Aim of the exercise :: For the entries below, state how many lines include the string "computer", and write nothing besides that number.

Data to examine ::
[Start of section]
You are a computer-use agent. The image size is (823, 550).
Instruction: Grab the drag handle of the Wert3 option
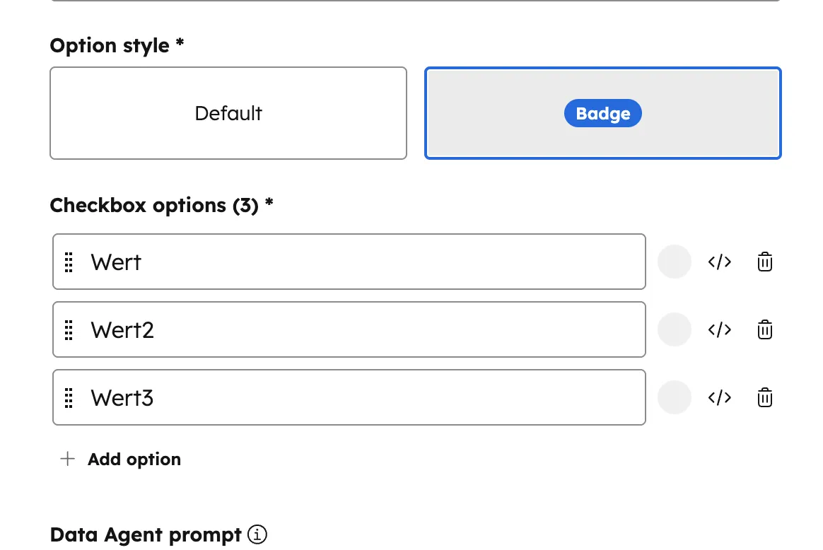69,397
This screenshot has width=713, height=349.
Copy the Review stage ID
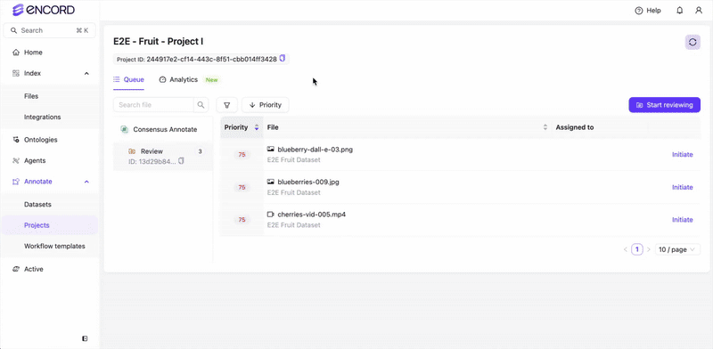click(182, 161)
[End of section]
[Start of section]
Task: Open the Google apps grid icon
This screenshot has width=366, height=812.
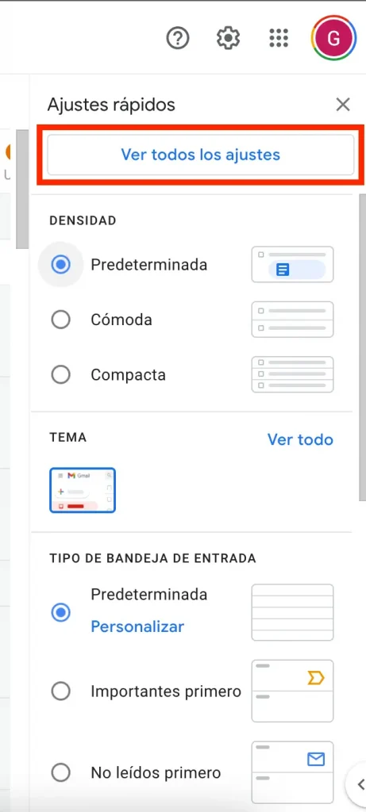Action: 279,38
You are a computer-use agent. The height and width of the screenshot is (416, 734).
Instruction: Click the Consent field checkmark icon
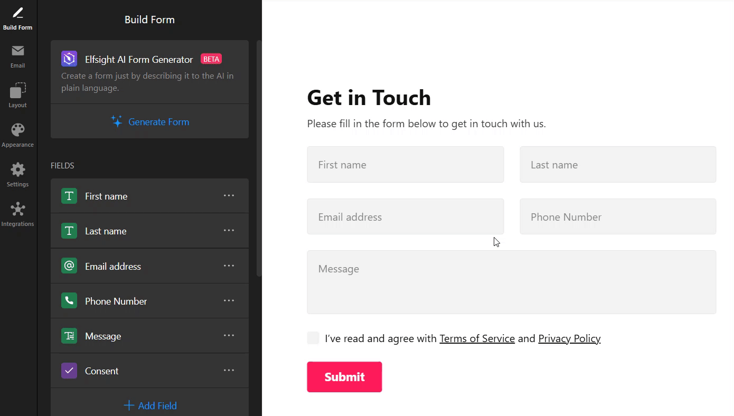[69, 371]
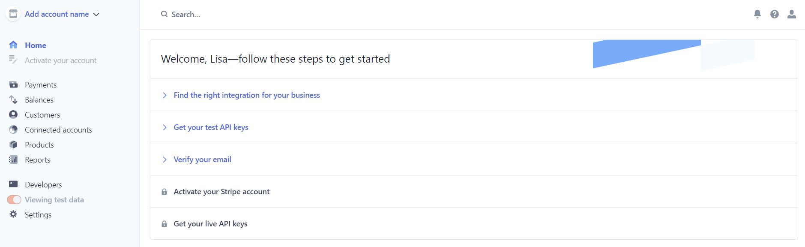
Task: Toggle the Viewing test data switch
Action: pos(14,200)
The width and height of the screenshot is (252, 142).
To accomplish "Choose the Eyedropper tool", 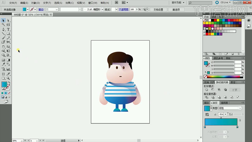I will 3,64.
[End of section]
Answer box :: 2